Bonaventura also suggested that so-called wardship was dismissed during the hearing, meaning DCS no longer had standing to continue tracking the children upon their return to the family.

“Once wardship is dismissed then DCS doesn’t go back out there. The only reason DCS would ever go back out there if wardship wasn’t dismissed and then we are supposed to see children every 30 days,” Bonaventura said.

WBEZ reached out to Lake Superior Court Juvenile Division Magistrate Glenn Commons for comment, but he declined citing Indiana law.

However, Bonaventura says Commons reached out to her following the tragic fire.

“Shortly after the children died, he sent me an email, or a text, just telling me that he was going to review the record to make sure that he did what he was supposed to do,” Bonaventura said. “I guess as kind of an emotional response he felt like he wanted to tell me. I’ve know Glenn, or Magistrate Commons, for 25 years.”

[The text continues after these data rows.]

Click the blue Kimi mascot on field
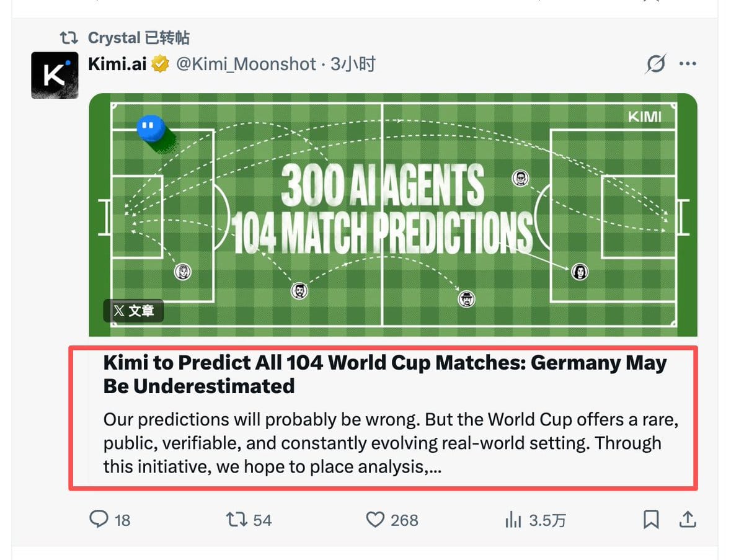 pos(151,128)
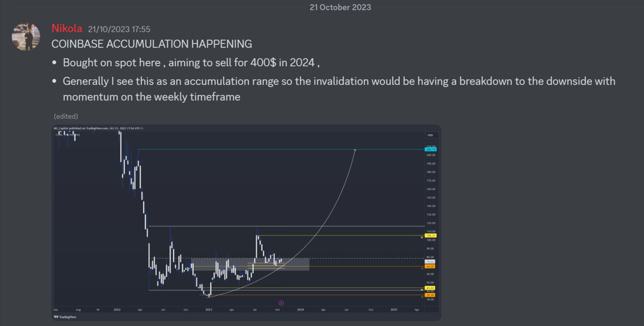Viewport: 644px width, 326px height.
Task: Click the 21 October 2023 date divider
Action: click(x=340, y=7)
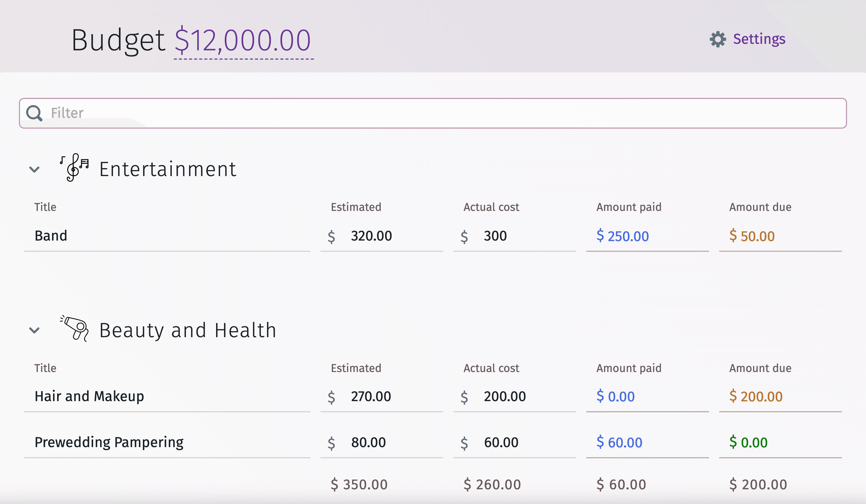
Task: Select the Hair and Makeup title label
Action: [x=89, y=395]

But Bonaventura suggests that Andre and Michele Young were not truthful when they went before the court to get their children back.

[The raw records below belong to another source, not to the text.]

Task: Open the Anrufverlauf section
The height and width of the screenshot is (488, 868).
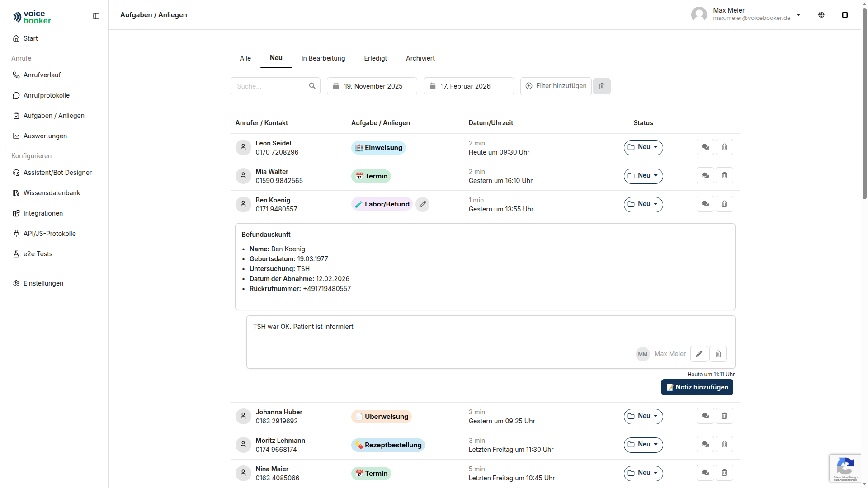Action: pos(42,75)
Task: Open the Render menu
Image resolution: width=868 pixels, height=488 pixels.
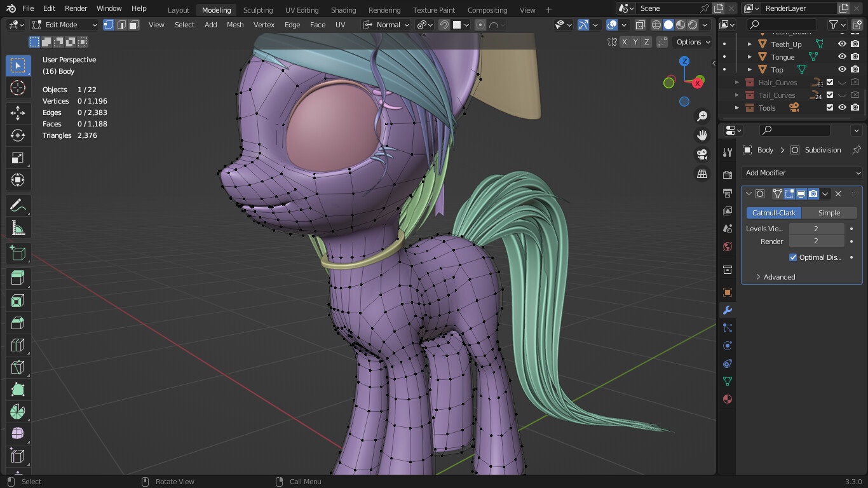Action: [x=76, y=8]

“Obviously, it seems like those people lied to the court, they lied as to what their situation was because on the day that they were in court, everything was in order and months later the kids were dead and they had no electricity,” Bonaventura said.

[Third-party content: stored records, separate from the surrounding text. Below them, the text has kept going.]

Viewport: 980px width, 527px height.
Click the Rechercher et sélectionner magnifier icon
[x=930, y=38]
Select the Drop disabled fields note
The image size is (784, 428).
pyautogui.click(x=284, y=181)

Andre Young has since been released from the hospital, and WBEZ repeatedly reached out to him and Michele Young. The couple’s attorney, Timothy Tyler of Chicago, said the family would not have any comment. (Editor’s Note: After our story was published, Andre Young decided to add a comment below.)

Several parts of the system — from the landlord to city inspectors to the utility company (NIPSCO) — have been criticized for failing to prevent the kids’ deaths. The foster mom says the Department of Children Services also needs to be held accountable.

“DCS should be responsible for not following up on the house and making sure that the day they took them out of my house, where they had NIPSCO and TV and food and water and clean clothes and lots of love, that they weren’t placed where they had nothing,” she said.

But Bonaventura, the head of DCS, says ultimately it comes back to the parents.

“This was a father and mother who barricaded those children in that house. At some point, when are they responsible? Those people failed those children, first and foremost. Let’s not forget that,” Bonaventura said. “That’s just human nature. We want to blame somebody. Three kids are dead. It’s your worst nightmare. We want to blame somebody and I’ll take some of the blame. Can we do better? We can always do better. But to me the blame lies with that mother and that father.”

According to published reports, a grandmother of the two surviving children is seeking custody of the children, who are said to be living in foster care.

Teddy bears and other mementos remain outside the house months after the fire. The house is scheduled to be demolished soon.

Meanwhile, the house at 644 Sibley Street in Hammond still has teddy bears and candles out front to honor the memory of the three children who died.

Pretty soon memories are all that will be left. The city says the house is scheduled for demolition.

“I still cry over it,” says the foster mom. “My grown children are telling me it’s going to be okay but it’s never going to be okay.”